Exercise brief: Where the listing below has a line with "Task: Click the hatched", write out exactly that line and every line after it, stopping after the line with "Open the Spur".

-------- Given information

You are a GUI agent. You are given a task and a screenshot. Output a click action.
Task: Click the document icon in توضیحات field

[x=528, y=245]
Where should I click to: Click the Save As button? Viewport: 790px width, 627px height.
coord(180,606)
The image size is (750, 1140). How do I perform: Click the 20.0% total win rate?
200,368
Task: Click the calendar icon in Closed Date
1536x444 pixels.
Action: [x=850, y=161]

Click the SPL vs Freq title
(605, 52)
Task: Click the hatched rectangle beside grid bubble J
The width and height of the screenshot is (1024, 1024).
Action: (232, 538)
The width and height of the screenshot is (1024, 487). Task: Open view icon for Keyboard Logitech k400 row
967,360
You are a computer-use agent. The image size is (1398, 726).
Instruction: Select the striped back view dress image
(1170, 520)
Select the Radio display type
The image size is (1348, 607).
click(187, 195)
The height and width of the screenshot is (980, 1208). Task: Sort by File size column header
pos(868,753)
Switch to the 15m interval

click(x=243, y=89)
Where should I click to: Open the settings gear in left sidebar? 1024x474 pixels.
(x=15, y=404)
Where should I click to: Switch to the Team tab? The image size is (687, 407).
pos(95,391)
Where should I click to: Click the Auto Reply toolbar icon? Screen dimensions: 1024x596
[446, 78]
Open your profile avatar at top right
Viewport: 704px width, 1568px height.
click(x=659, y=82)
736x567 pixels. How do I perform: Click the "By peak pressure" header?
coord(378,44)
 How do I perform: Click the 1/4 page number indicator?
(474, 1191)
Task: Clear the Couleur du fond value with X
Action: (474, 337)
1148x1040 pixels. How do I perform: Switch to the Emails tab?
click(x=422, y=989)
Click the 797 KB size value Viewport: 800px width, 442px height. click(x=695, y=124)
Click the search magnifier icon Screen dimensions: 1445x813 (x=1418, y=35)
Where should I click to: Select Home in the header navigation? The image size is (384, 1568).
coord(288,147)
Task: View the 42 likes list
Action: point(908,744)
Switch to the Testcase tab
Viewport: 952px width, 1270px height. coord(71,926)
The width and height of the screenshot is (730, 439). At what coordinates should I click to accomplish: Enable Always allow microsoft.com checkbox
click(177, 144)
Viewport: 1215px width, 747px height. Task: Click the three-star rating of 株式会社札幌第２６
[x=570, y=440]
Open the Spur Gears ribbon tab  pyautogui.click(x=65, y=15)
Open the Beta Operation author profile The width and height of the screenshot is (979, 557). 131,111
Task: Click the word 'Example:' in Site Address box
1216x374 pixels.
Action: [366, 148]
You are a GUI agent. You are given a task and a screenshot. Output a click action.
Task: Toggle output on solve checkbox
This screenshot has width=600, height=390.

----------------

Reply to the exercise:
Task: Click the hatched rectangle beside grid bubble J
The width and height of the screenshot is (1024, 1024).
Action: (232, 538)
The width and height of the screenshot is (1024, 487). Task: Open view icon for Keyboard Logitech k400 row
967,360
You are a computer-use agent. The image size is (1398, 726).
Instruction: Select the striped back view dress image
(1170, 520)
Select the Radio display type
The image size is (1348, 607).
click(187, 195)
The height and width of the screenshot is (980, 1208). Task: Sort by File size column header
pos(868,753)
Switch to the 15m interval

click(x=243, y=89)
Where should I click to: Open the settings gear in left sidebar? 1024x474 pixels.
(x=15, y=404)
Where should I click to: Switch to the Team tab? The image size is (687, 407).
pos(95,391)
Where should I click to: Click the Auto Reply toolbar icon? Screen dimensions: 1024x596
[446, 78]
Open your profile avatar at top right
Viewport: 704px width, 1568px height.
click(x=659, y=82)
736x567 pixels. How do I perform: Click the "By peak pressure" header?
coord(378,44)
 How do I perform: Click the 1/4 page number indicator?
(474, 1191)
Task: Clear the Couleur du fond value with X
Action: (474, 337)
1148x1040 pixels. How do I perform: Switch to the Emails tab?
click(x=422, y=989)
Click the 797 KB size value Viewport: 800px width, 442px height. click(x=695, y=124)
Click the search magnifier icon Screen dimensions: 1445x813 (x=1418, y=35)
Where should I click to: Select Home in the header navigation? The image size is (384, 1568).
coord(288,147)
Task: View the 42 likes list
Action: point(908,744)
Switch to the Testcase tab
Viewport: 952px width, 1270px height. coord(71,926)
The width and height of the screenshot is (730, 439). At what coordinates should I click to accomplish: Enable Always allow microsoft.com checkbox
click(177, 144)
Viewport: 1215px width, 747px height. Task: Click the three-star rating of 株式会社札幌第２６
[x=570, y=440]
Open the Spur Gears ribbon tab  pyautogui.click(x=65, y=15)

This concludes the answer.